C’est un jour comme les autres sur BFM TV, petite reine des télévisions francophones dédiées à l’actualité. Entre deux plateaux dédiés au tueur fou de Nice, la présentatrice annonce une attaque de la coalition internationale contre les positions de Daech en Syrie. Le changement de ton est alors brutal. De la compassion, la jeune femme bascule dans une neutralité tout à fait étonnante. La journaliste n’arrive pas à dire grand-chose. Elle annonce l’attaque et signale vaguement, au passage, «des victimes civiles». La voix, si pure et claire, devient hésitante, incertaine, comme si la jeune femme était gênée et en même temps pressée d’en finir.
Pendant ce temps, l’écran est occupé par une image satellitaire qui dure deux secondes à peine. Plan moyen, fixe, en plongée. L’image est monstrueuse. Elle ressemble à un champ de tir ou à la cible d’un missile. Dans le cadre, plusieurs pâtés de maisons qui s’envolent les uns à la suite des autres dans une gigantesque fumée noire. C’est d’une horreur insoutenable. Nous sommes en train d’assister, l’air de rien, au «spectacle» ahurissant d’une ville «soufflée» et anéantie en un claquement de doigts. Comme dans un jeu vidéo. Un jeu de guerre. Mais un jeu d’enfant, dans lequel les maisons sont virtuelles et les morts comptent pour du beurre.
Ce n’est pas sur BFM TV mais ailleurs, sur Aljazeera, ou sur le Net, au hasard du surfing-zapping, que l’on peut glaner des bribes d’informations complémentaires sur cet effroyable bombardement. On nage en plein cauchemar et il est dur, très dur, de glaner des informations quand les victimes sont situées de l’autre côté d’une barrière imaginaire. Une barrière nommée Daech. Quand Daech attaque, les images, les informations et les analyses nous tombent littéralement dessus. Quand Daech est attaqué, c’est le blackout.

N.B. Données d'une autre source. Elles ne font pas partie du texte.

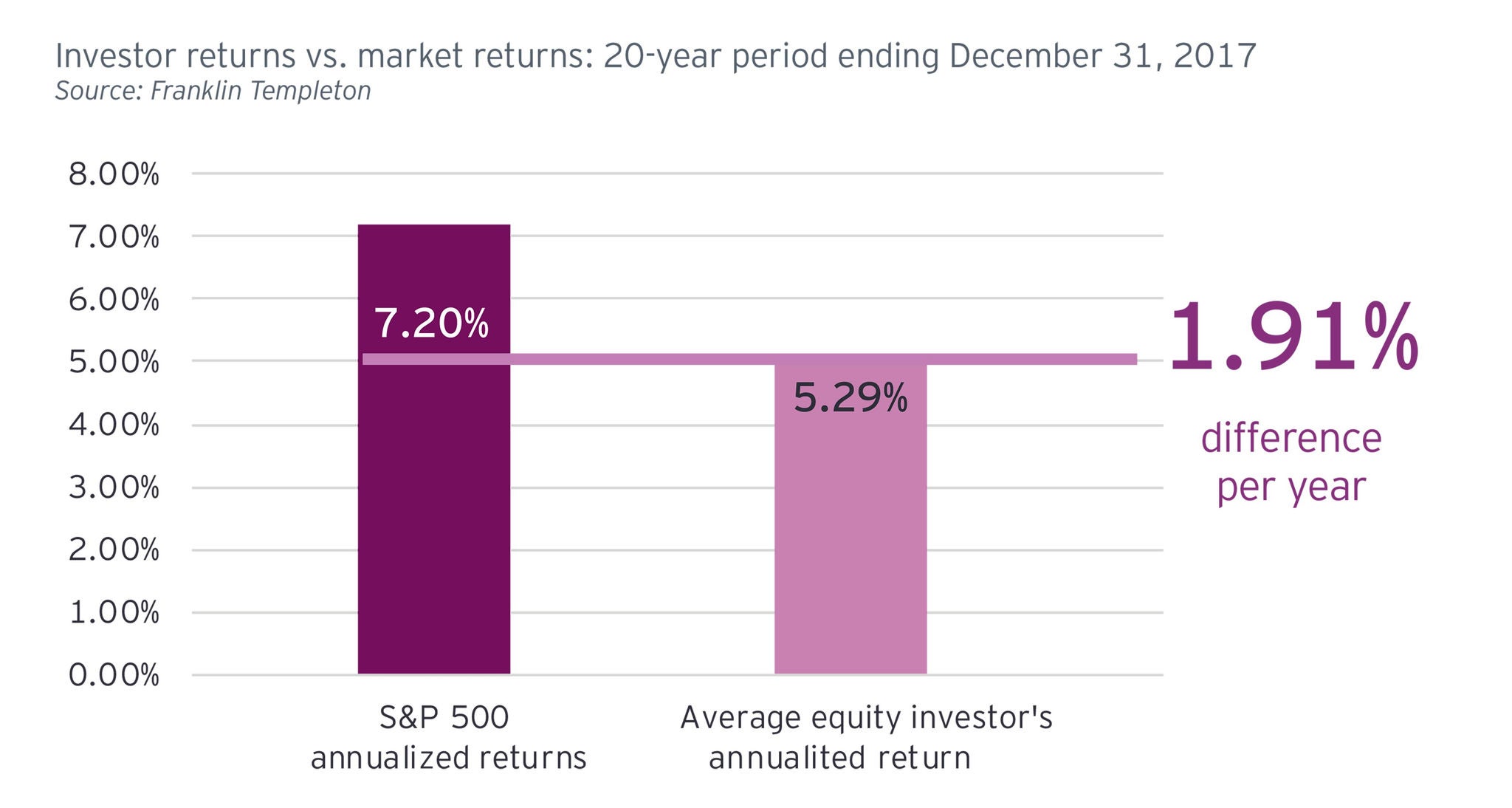Click the 7.20% data label

tap(431, 323)
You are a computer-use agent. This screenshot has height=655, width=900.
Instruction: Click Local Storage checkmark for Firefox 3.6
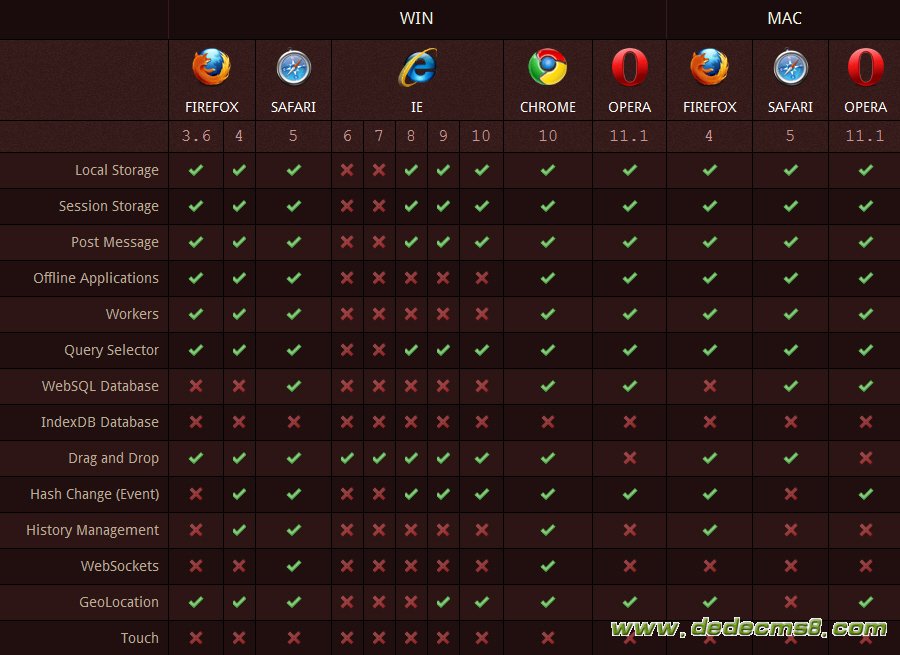click(x=196, y=170)
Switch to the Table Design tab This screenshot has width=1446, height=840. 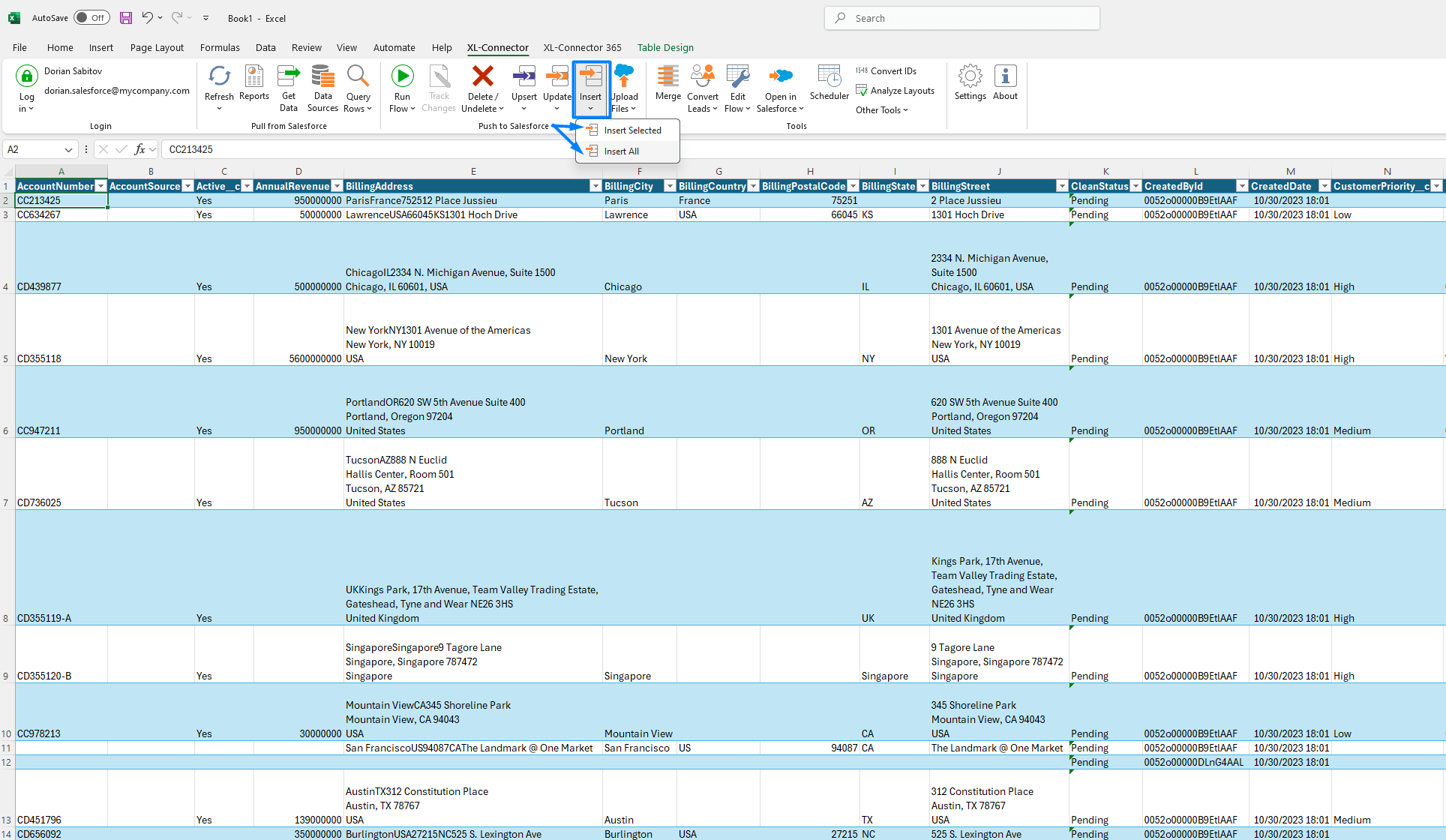(664, 47)
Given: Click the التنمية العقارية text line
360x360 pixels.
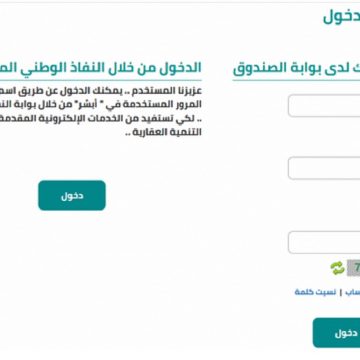Looking at the screenshot, I should (163, 132).
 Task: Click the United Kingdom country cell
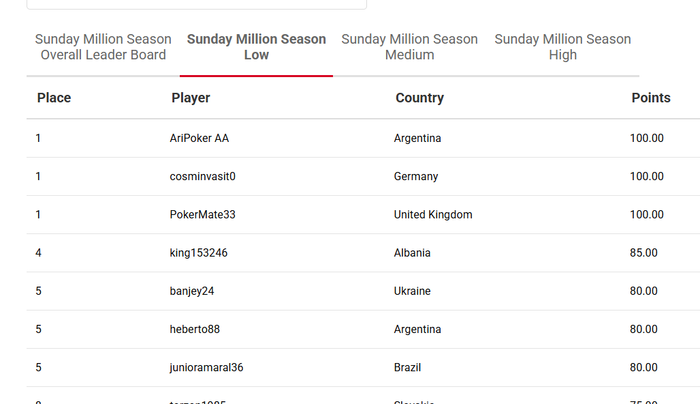click(x=433, y=215)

Un écran noir ou alors un «traitement» de l’information totalement stupide, voire inhumain, qui ferait passer le bombardement d’une ville pour la bande-annonce d’un blockbuster hollywoodien.
Le pire, et nous le savons très bien, c’est que ce n’est pas une «armée de terroristes», comme nous aimerions le croire, qui est bombardée par la coalition qui veut sauver le monde, mais une population faite de femmes et d’hommes, et de beaucoup d’enfants.

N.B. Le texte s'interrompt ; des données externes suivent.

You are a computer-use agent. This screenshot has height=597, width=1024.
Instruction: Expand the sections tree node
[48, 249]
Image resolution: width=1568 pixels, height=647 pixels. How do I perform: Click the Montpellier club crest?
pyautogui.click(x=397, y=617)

Vous avez dit malaise? Sur internet, le site d’un journal prestigieux annonce «quelques dizaines de morts» sur sa page de garde. A l’intérieur, les «quelques dizaines» deviennent allègrement «quelques centaines». Une faute d’attention du webmaster ou des jeunes rédacteurs en ligne, dira-t-on. Oui, oui, sans doute…

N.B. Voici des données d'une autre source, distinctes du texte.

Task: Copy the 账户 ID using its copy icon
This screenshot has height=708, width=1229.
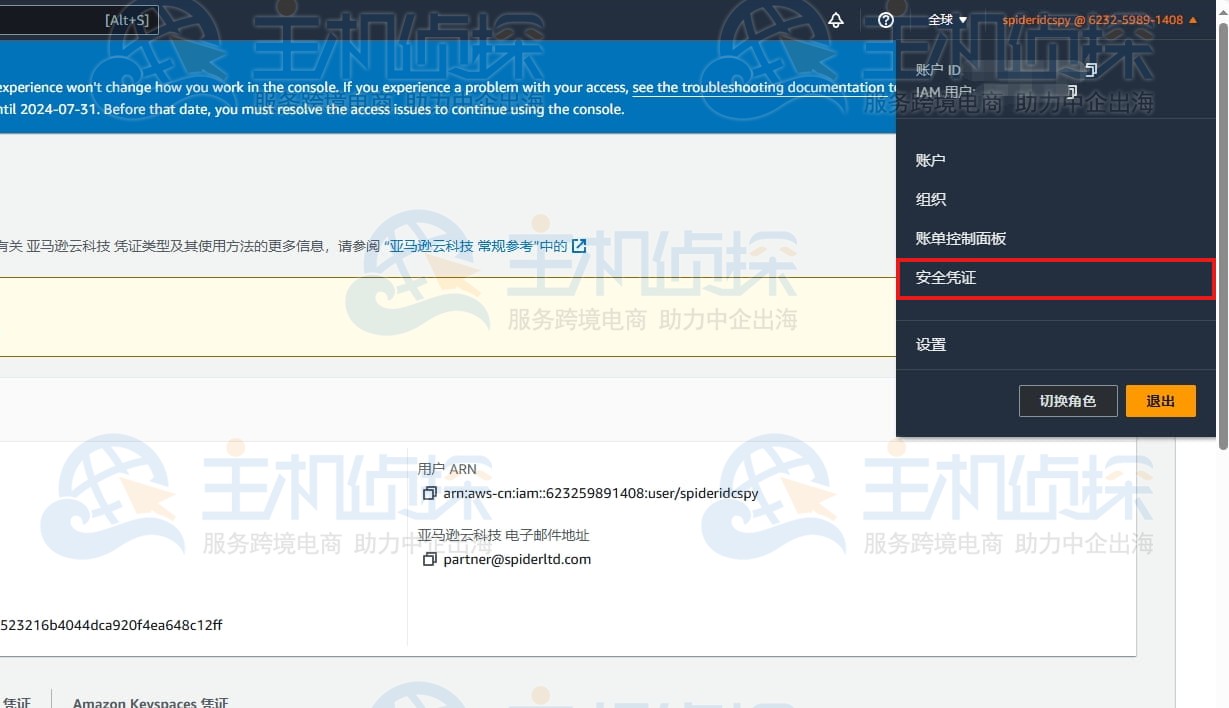Action: click(x=1090, y=69)
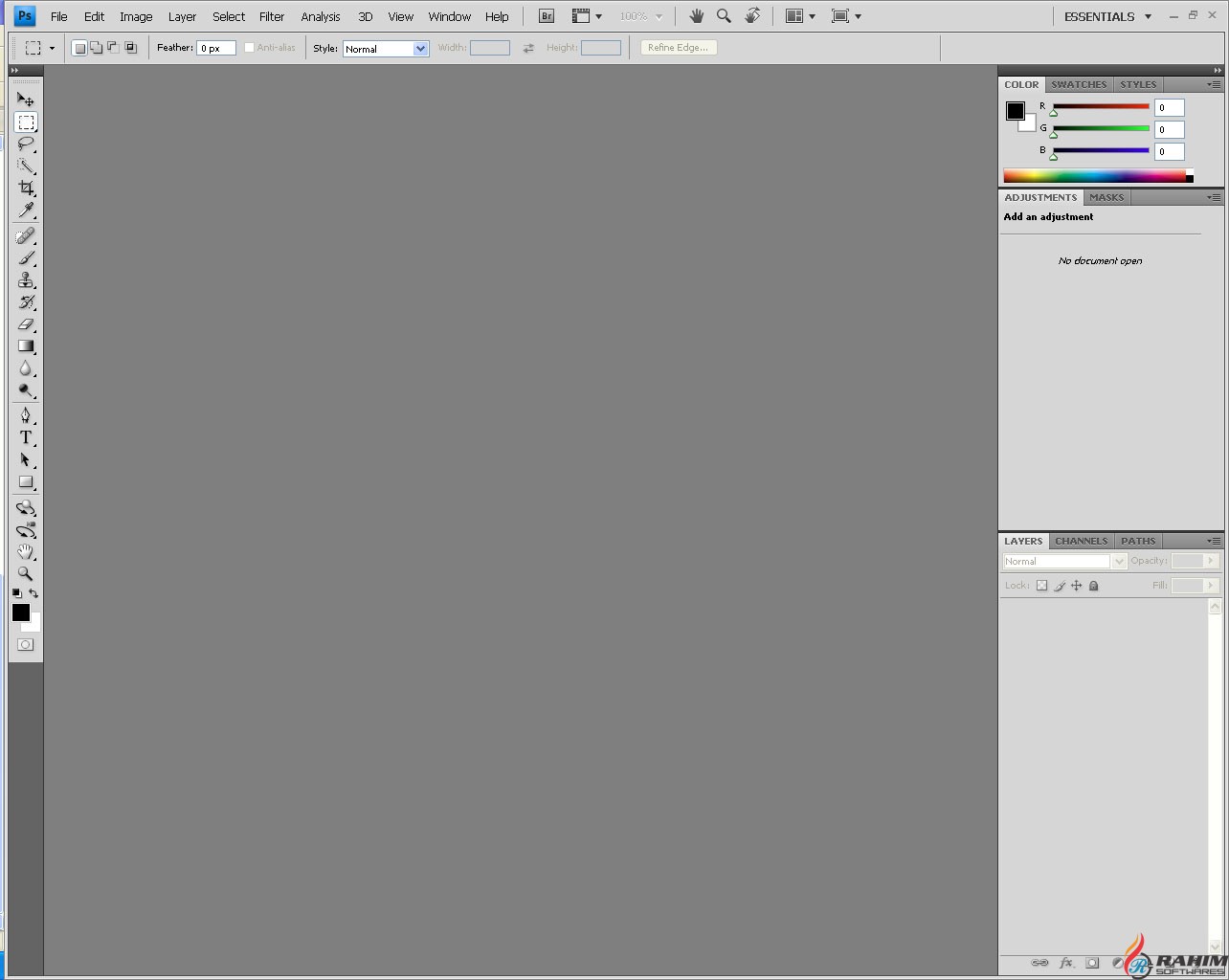Select the Crop tool

pyautogui.click(x=26, y=187)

Nous vivons une époque où la guerre des images est au moins aussi féroce que celle des hommes. Avant, on se posait la question de savoir ce qu’il était possible de montrer. Aujourd’hui, nous en sommes presque à souhaiter qu’une sorte de HACA à l’internationale, une instance d’arbitrage et de régulation, intervienne pour régler le temps d’antenne dédié aux drames des uns et des autres.
Les choses seraient beaucoup plus simples si le monde était un jeu vidéo et la guerre une bande-annonce d’un film où les bons sont d’un côté et les méchants de l’autre.